The recent joint 12" on Oliver's Meta label again highlighted the mutual respect between the two, but according to James their ways of working have changed significantly since they last collaborated: "Oliver generated some samples and a few keyboard lines, he did two tracks, passed the samples on and I did mine. It’s a more interesting way of doing it, rather than the two of you sitting in a studio banging your heads together. We tried doing that 18 months ago and the output wasn’t really very interesting." Unfortunately, a less-creative distance now exists between James and long-time friend Richard Polson with Fracture, the label that they jointly-run, now on-hold indefinitely: "I was one hundred percent into the music, the things that Paul Mac and Claude Young did were brilliant, but we couldn’t sell them – simple as that. They were putting the work in, but if there’s no money at the end of it you can’t pay them. That can’t go on forever." Which isn’t to say that it’s the end of a productive relationship: "He’s doing his thing now and I’m not at home as much as I was, but I think we’ll do something, maybe in the next year we can get together and see if the old magic’s still there!"

But if the passing of time is evident in the changing relationships of Blueprint’s original members, it is most clearly identifiable on recent compilation Encounters. First Contact from Blueprint’s debut EP release is still a scream of intention, yet its production appears understandably naive when placed against more recent work.
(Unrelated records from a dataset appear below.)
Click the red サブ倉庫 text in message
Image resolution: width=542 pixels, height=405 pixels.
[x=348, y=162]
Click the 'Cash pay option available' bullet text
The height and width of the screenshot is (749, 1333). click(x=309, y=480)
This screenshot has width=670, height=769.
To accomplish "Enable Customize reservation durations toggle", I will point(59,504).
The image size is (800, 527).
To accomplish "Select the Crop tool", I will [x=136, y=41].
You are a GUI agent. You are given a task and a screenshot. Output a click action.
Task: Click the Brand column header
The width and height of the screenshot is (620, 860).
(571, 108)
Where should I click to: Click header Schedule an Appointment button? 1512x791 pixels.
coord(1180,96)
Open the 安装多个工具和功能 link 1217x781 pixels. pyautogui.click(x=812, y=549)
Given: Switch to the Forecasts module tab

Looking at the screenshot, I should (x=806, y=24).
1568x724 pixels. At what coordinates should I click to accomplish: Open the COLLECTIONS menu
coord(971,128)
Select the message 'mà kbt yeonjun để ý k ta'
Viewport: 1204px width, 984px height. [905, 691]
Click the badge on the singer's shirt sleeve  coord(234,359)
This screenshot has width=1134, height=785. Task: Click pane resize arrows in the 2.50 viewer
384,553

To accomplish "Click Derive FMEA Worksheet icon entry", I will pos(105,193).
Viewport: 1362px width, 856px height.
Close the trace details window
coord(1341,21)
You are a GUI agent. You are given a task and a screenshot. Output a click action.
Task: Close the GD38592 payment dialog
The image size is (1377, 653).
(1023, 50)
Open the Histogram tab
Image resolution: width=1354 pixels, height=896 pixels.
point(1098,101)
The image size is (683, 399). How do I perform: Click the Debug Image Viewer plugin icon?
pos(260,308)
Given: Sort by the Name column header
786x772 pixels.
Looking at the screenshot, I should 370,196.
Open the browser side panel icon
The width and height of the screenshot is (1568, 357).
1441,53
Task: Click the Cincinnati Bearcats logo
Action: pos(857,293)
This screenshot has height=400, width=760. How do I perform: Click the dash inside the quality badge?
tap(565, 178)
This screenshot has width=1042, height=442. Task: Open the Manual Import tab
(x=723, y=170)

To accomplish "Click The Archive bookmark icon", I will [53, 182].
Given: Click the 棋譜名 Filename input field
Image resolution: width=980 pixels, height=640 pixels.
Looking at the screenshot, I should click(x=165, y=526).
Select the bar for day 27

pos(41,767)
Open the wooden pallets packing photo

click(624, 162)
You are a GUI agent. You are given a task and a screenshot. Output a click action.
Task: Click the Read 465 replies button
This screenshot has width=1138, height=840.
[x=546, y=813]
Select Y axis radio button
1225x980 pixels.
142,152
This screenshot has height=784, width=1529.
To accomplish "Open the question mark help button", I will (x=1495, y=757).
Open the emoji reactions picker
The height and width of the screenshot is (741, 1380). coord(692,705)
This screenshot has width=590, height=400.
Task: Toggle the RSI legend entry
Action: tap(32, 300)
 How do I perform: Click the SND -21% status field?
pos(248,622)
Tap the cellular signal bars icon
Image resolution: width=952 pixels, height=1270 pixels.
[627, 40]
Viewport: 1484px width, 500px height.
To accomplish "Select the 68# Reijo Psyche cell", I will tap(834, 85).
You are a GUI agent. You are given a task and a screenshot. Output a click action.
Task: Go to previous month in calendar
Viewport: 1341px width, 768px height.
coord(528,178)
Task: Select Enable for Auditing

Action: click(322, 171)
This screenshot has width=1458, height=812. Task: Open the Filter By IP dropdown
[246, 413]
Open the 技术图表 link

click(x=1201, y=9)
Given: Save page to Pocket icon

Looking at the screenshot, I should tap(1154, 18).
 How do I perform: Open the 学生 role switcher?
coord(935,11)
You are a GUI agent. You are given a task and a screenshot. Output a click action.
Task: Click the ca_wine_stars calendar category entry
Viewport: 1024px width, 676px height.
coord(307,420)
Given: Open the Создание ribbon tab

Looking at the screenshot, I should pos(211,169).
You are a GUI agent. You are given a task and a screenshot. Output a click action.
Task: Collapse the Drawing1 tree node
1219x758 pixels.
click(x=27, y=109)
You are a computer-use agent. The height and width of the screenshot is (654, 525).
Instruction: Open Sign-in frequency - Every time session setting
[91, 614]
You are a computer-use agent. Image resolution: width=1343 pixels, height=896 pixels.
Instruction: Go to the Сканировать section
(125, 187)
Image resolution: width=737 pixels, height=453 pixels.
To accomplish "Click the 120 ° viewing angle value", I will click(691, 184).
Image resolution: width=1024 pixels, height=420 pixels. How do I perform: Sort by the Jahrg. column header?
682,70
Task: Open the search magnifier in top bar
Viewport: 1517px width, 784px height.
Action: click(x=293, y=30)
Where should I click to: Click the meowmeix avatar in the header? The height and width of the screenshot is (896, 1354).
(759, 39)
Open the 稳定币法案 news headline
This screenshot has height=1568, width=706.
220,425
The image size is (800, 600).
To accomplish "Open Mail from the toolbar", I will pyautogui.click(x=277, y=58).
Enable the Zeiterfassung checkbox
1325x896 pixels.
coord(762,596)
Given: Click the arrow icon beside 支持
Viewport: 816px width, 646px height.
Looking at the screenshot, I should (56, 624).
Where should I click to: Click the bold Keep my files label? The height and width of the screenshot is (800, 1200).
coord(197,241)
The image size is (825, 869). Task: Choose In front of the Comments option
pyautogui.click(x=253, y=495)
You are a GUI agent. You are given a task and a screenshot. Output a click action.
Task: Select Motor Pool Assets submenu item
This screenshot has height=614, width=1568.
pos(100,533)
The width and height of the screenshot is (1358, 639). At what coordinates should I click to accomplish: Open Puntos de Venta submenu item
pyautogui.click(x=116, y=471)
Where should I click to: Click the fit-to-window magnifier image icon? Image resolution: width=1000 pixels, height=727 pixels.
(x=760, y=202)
However, the blatant development of production and ideas displayed within Encounters promises much for the next phase of the label’s life. For James, the time is right to move back into sharp focus: "It shocked me a little how you go out of people's consciousness when you’re not in the foreground" he comments. Point 2 spearheads another timely assault on dance music's self-gratifying, status-protecting centre, standing proud as another indication of UK techno reaching its next level. An album of assured invention and music befitting the overused '21st century' tag.